What to produce:
Print the stretch of the essay below that opens with the words "It’s all very Brave" and closes with "copy of Shakespeare.", copying it word for word.

Selection:
Offloading our hearts and minds, tempest-tossed, and the salve of art

O, I have suffered
With those that I saw suffer.

(Miranda, The Tempest, Act I Scene 2)

I read this week that the tech bruhs, so called in current parlance, see the world as being divided into two classes of people: the thinkers and the scrollers. While they, the Thinking Class, devote themselves to higher learning, philosophy, and deep work, affording the same wealth of life experience and cashflow to their offspring, they themselves are engineering the planet so that the rest of us, by which I gather they mean the 99% and our offspring, are relegated to the Scrolling Class, those who work as drones and merely consume whatever they, the Thinkers, put out for profit.

It’s all very Brave New World, a novel I read in high school and can’t shake. Will you be made into an Alpha or an Epsilon? Will you even know? And even if you are an Alpha, watch out if you forget to take your soma (“the opiate of the masses” that replaces religion) and have an original thought. All hell will break loose, and the only antidote is a rebel copy of Shakespeare.

My library was dukedom large enough.
(Prospero, The Tempest, Act 1 Scene 2)

This week the Trump Administration, illegally as usual, dismantled the U.S. Department of Education, spreading all the allocated funds around (which legally only Congress can do, but Republicans) to different departments, so K-12 education is now under the U.S. Department of Labor. Huh? In a seemingly unrelated development, the Trump Administration also demoted a bunch of educational degrees to “nonprofessional,” meaning people pursuing nursing, say, or teaching, will not be able to take out unlimited loans to attain a degree. Not only were the listed degrees for women-dominated professions, the professions listed were those whose members are legally bound to report suspected child abuse. If no one is educated to take those jobs…

Are you following? The Pedo-in-Chief is terrified of the release of the Epstein Files, and his Secretary of Education, Linda McMahon, whose husband Vince McMahon was set to go on trial amid accusations of child sexual abuse until a Chicago judge paused the case last December when Linda was announced as Trump’s pick for her new position. Meanwhile, Trump’s former “spiritual advisor” was arrested for child rape and plead guilty. In a call-in show I heard a snippet of this week, a caller demanded to know what was “wrong” about child rape.

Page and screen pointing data

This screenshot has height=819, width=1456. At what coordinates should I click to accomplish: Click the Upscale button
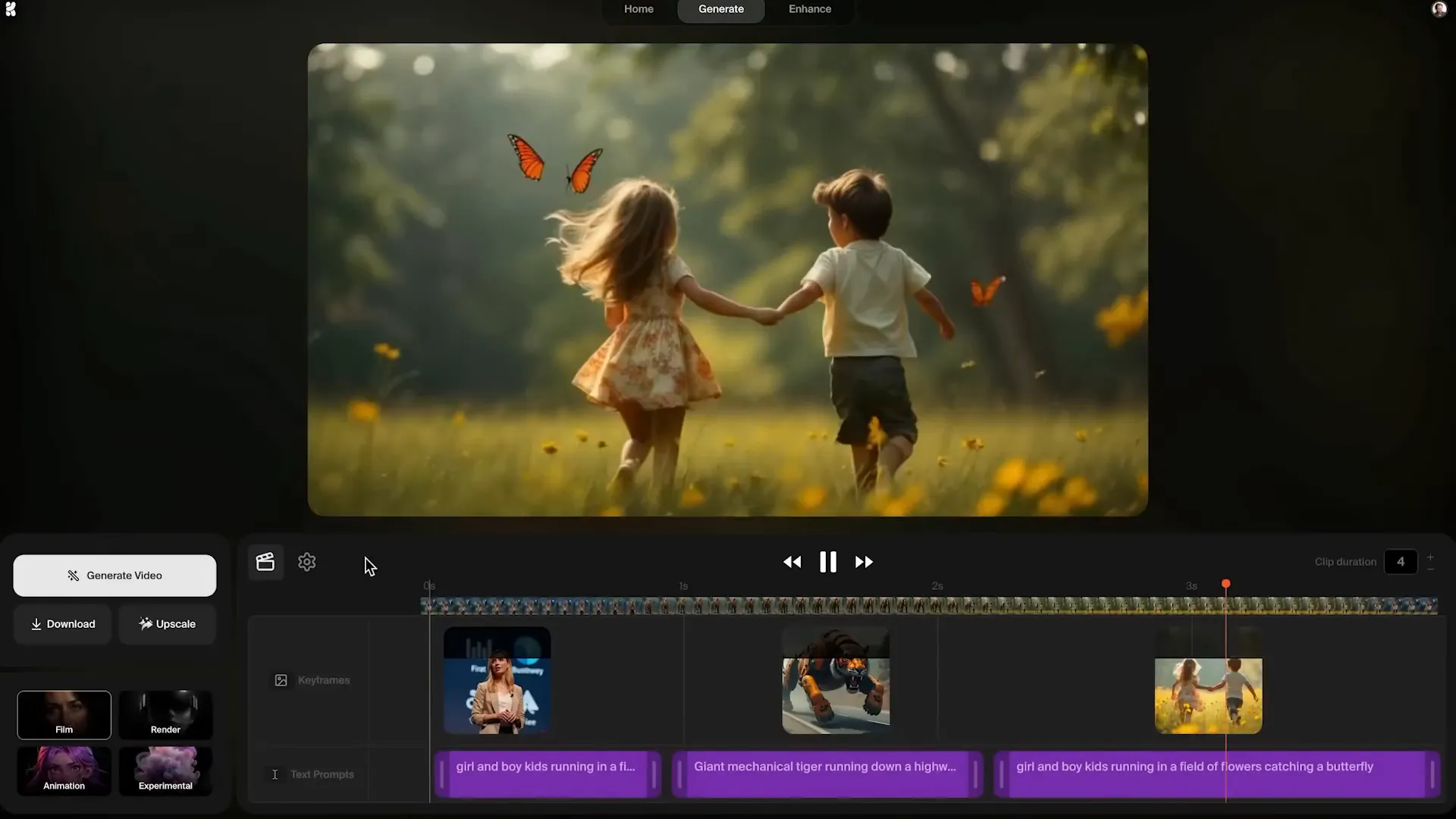pos(167,624)
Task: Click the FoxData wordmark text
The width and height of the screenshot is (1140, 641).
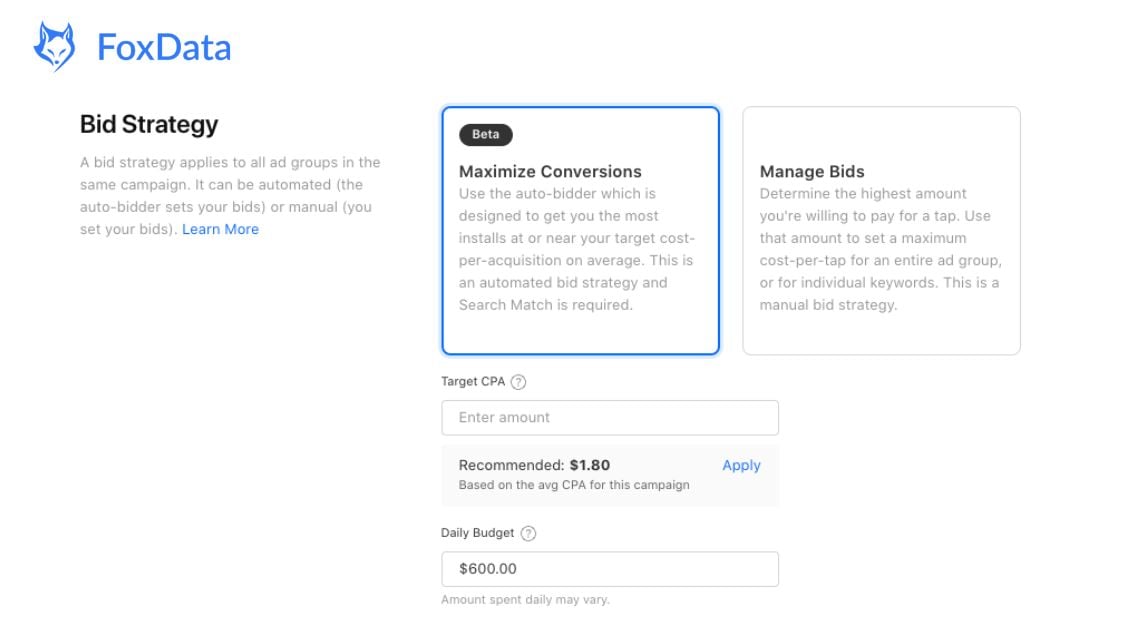Action: click(x=163, y=46)
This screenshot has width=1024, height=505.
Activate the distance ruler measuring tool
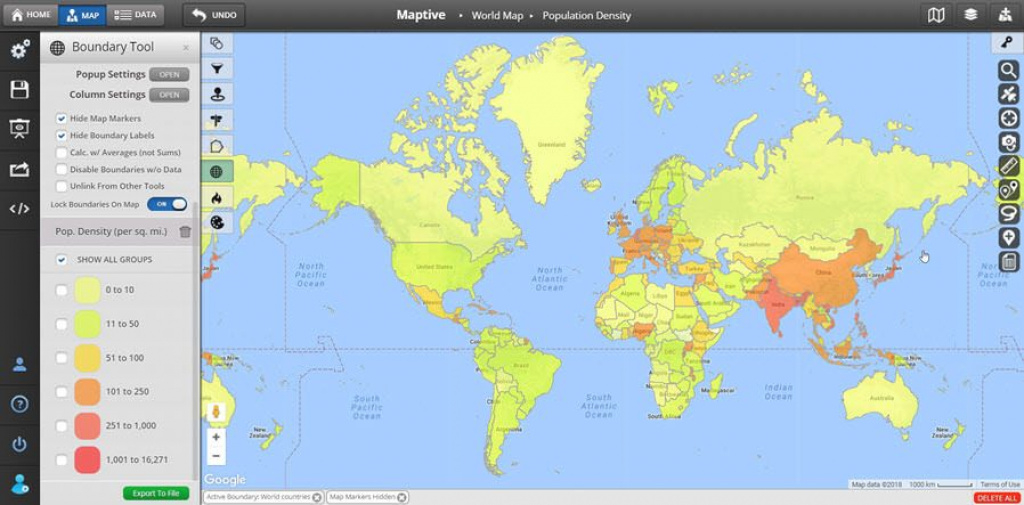click(1009, 166)
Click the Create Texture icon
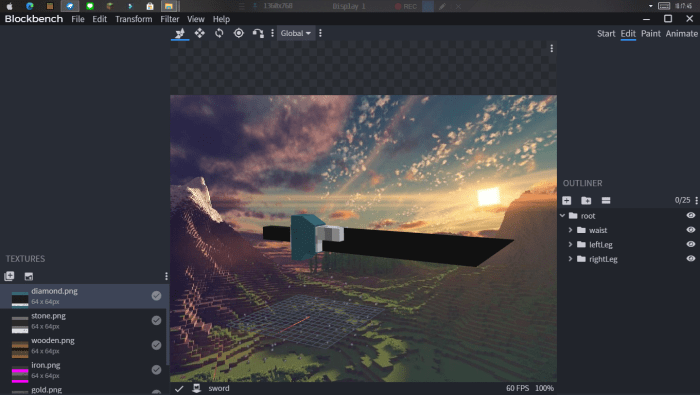Viewport: 700px width, 395px height. click(29, 276)
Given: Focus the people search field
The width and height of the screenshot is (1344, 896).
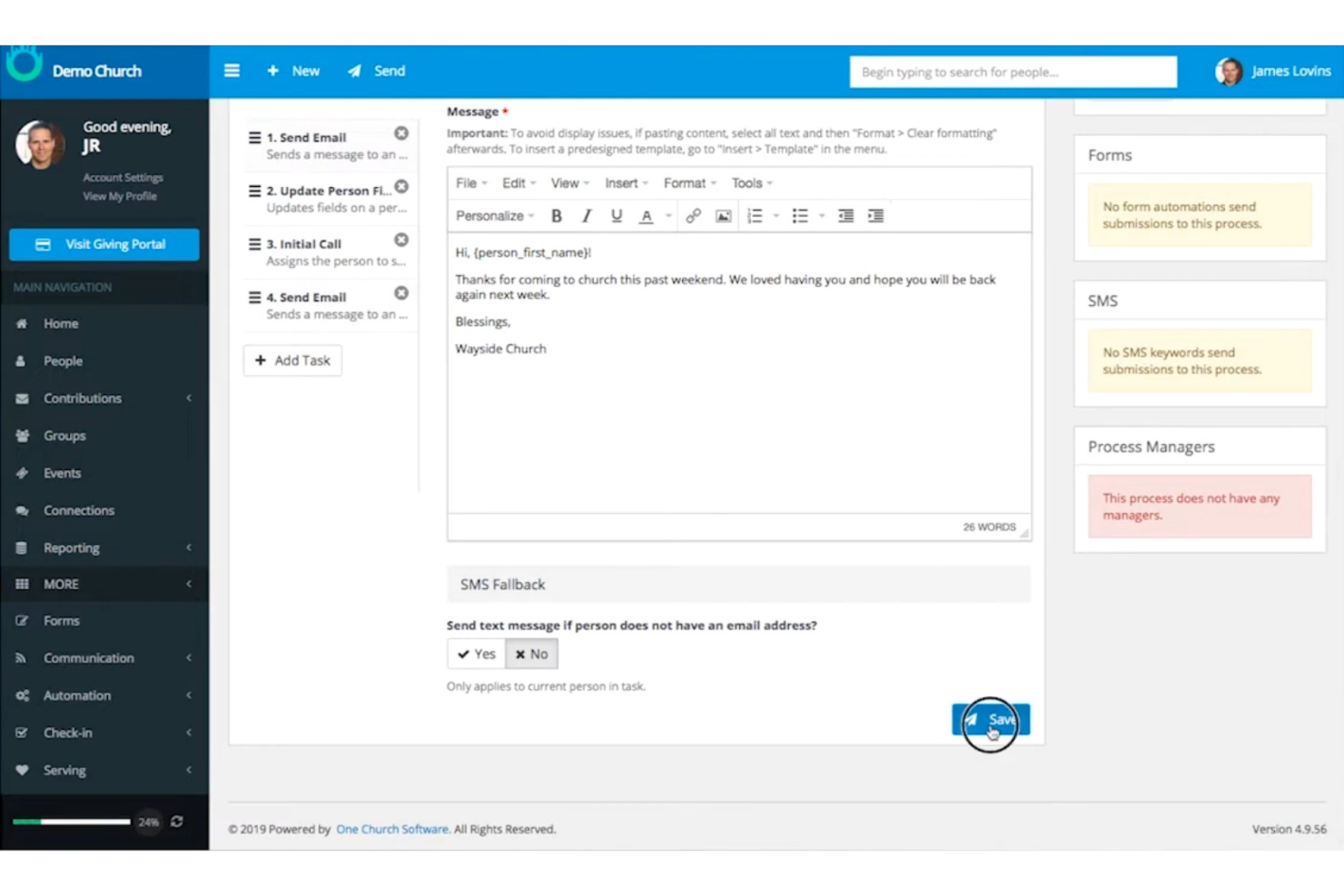Looking at the screenshot, I should 1013,72.
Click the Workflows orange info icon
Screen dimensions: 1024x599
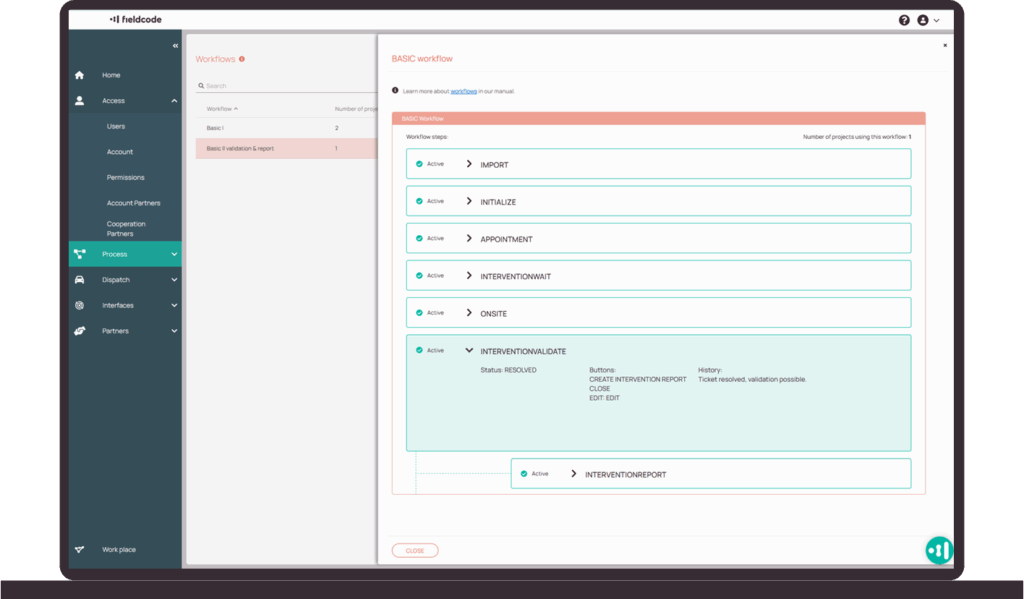tap(242, 59)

Answer to this exercise:
It’s all very Brave New World, a novel I read in high school and can’t shake. Will you be made into an Alpha or an Epsilon? Will you even know? And even if you are an Alpha, watch out if you forget to take your soma (“the opiate of the masses” that replaces religion) and have an original thought. All hell will break loose, and the only antidote is a rebel copy of Shakespeare.